Aim
Rewrite the listing as a two-column CSV with the headers "instruction" and "response". Give one row for each instruction and its answer, with each value in a single quoted field, line breaks changed to spaces, and the pictures left out. Begin at the line that has "Where should I" and go through the end of the listing.

## Start

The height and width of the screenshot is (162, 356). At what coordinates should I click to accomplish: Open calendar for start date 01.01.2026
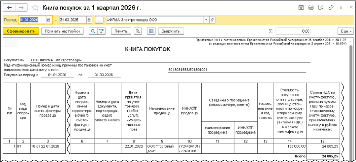click(49, 20)
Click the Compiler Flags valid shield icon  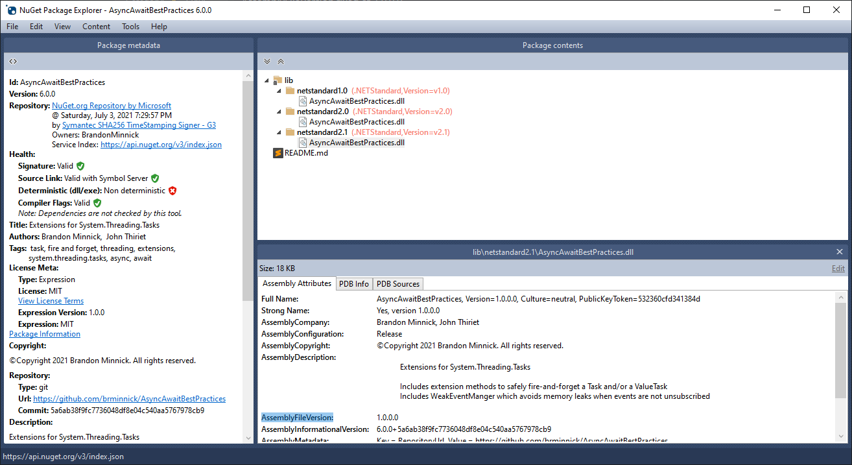click(x=97, y=203)
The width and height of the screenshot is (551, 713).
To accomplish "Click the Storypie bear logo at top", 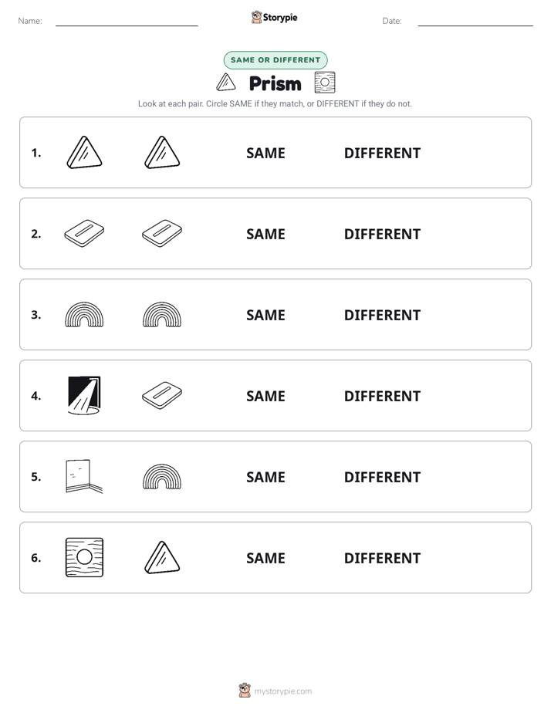I will tap(256, 17).
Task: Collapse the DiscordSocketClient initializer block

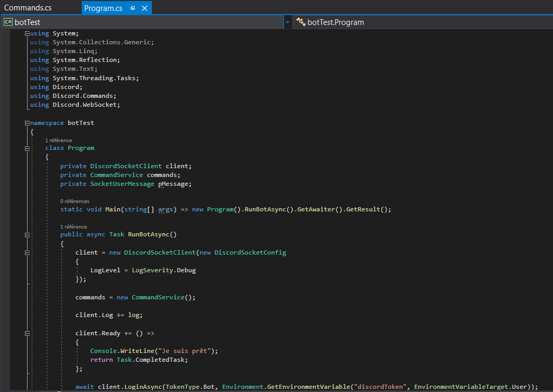Action: [x=27, y=253]
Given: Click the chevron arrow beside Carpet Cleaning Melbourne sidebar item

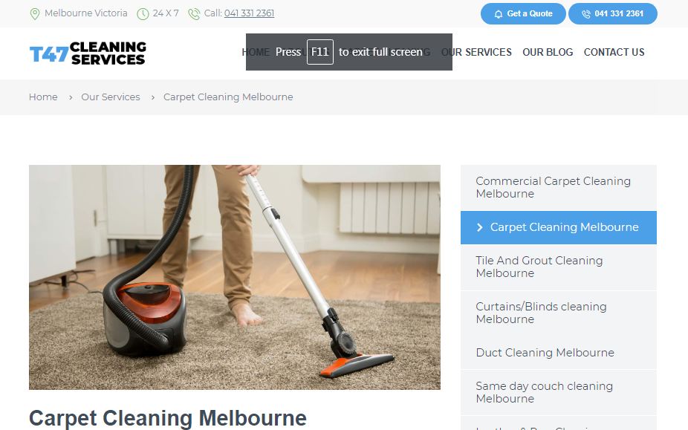Looking at the screenshot, I should click(x=479, y=227).
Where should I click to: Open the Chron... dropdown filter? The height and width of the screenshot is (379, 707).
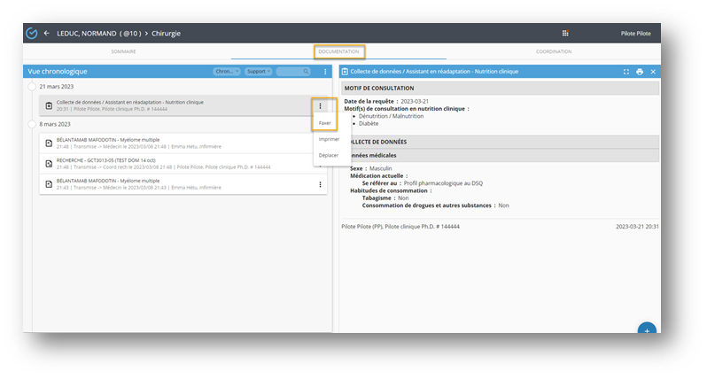227,71
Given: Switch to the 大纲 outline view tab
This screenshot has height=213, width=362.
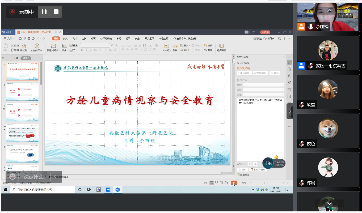Looking at the screenshot, I should coord(16,58).
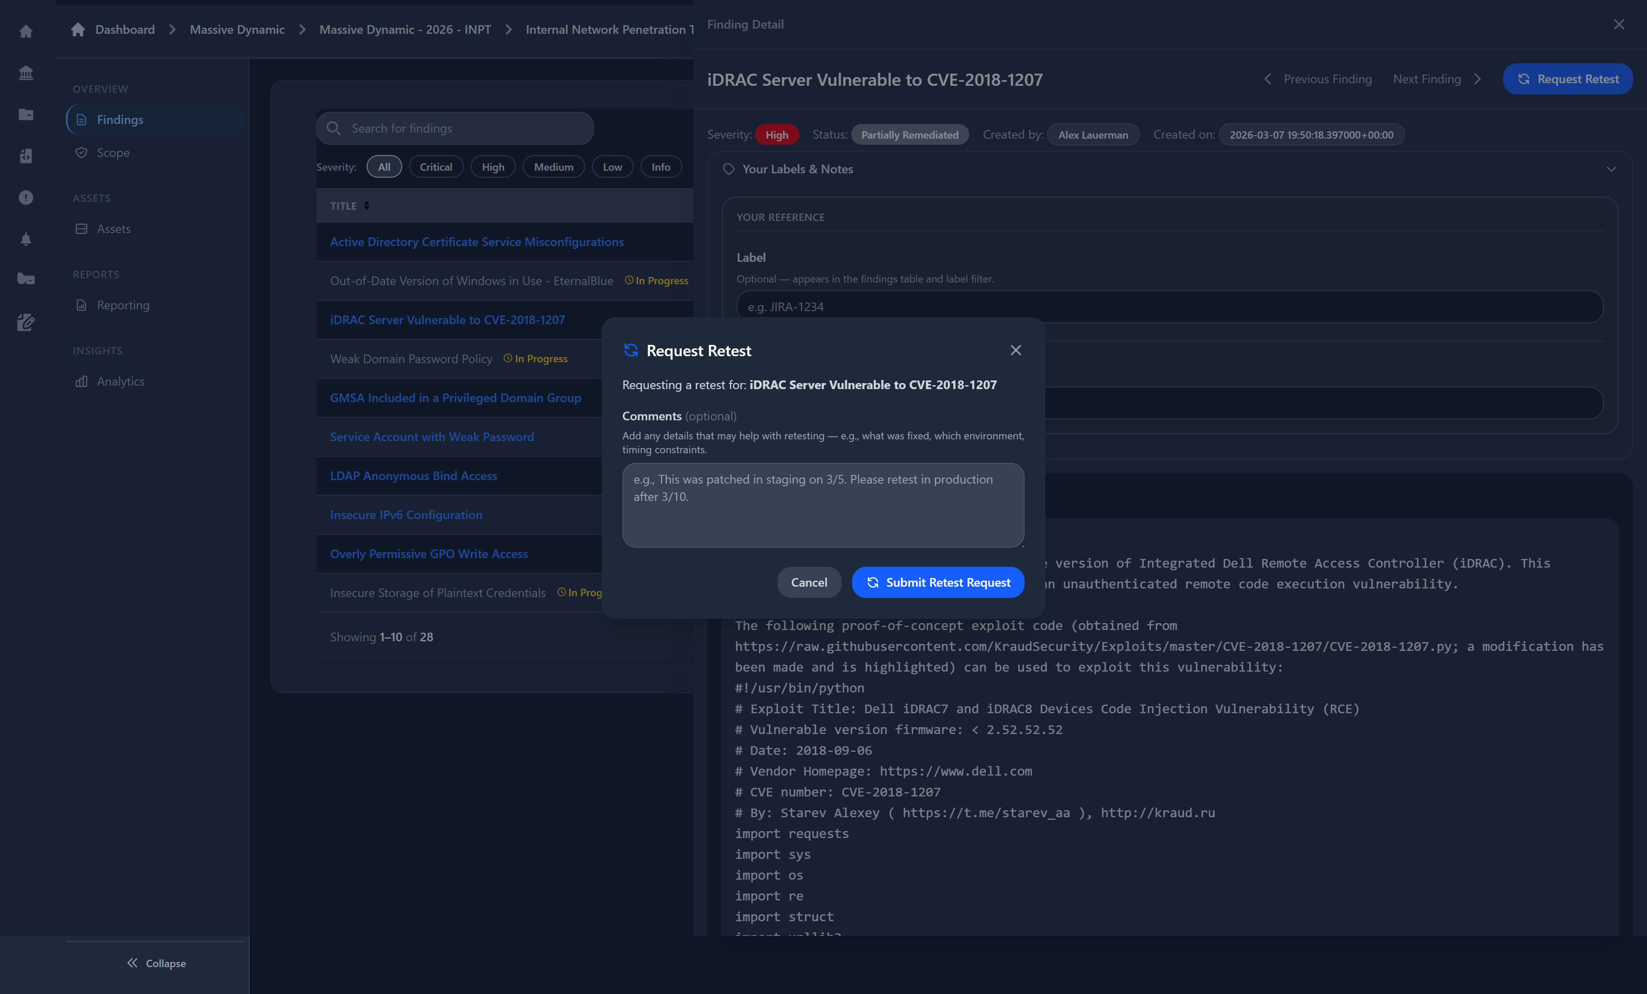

## End

Expected answer
instruction,response
"Where should I click to: Open the Chron... dropdown filter? The height and width of the screenshot is (379, 707).","227,71"
"Given: Switch to the 大纲 outline view tab This screenshot has height=213, width=362.","Looking at the screenshot, I should coord(16,58)."